Growing up, Amaal Nuux was not allowed to listen to the type of music she releases now. Her traditional Muslim family considered it taboo. The 29-year-old R&B singer, who just goes by the name Amaal, is now on the same record label as The Weeknd, Justin Bieber and Shawn Mendes.
So big things are expected of her. Somali-born Amaal, who lives in Toronto, was an independent artist until recently. At a concert in London earlier this month, she recognized some of the fans in the crowd because she had talked to them on social media.
“I had a moment up there; I kind of had tears in my eyes, it was really emotional,” says Amaal. “I got to stay behind and I asked the owner of the club to give us an extra hour and I had a chance to talk with everybody.”
But her soft touch with her fans belies the tough work ethic of a daughter of immigrants, an ethic she says she still applies to everything she does. “I had it built into [me] that I needed to do whatever it was to excel in whatever way possible.”
Beginning her career, Amaal knew she had to be committed to her craft if she was to pursue music against her parents’ wishes. Her family fled Somalia in the wake of civil war in the early 1990s, when Amaal was a baby, settling in North America.
They lost much of the life they had before. “My dad was a pilot and my mom was a teacher, and they had these amazing careers back home. And everything collapsed just like that.”
On top of this, Amaal’s family briefly moved to Calgary when she was 15. One of only seven black girls in a school of 1,500, the typically outgoing Amaal felt isolated. But during that time she discovered what would give her strength and confidence for years to come: music.
“Because I was raised in a conservative Muslim household, music wasn’t something that was in my upbringing at all,” says Amaal. But when a friend lent her some CDs, Amaal immediately felt a connection.

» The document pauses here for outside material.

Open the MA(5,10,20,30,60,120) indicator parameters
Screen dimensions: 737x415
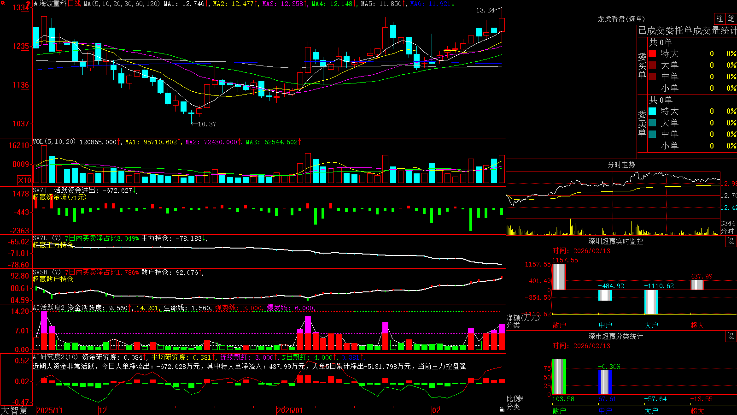tap(122, 4)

She says her absence of musical background was a blessing in disguise, helping her develop an authentic sound not hindered by contemporary trends.
“When I did start to discover music, there was actually no pressure from the outside world of what I should listen to and what I did, it was really my own discovery and my own taste that I was able to create.” She gravitated to R&B greats past and present, from Sam Cooke to Alicia Keys. “There’s so much pain you can hear behind it,” she says of the genre.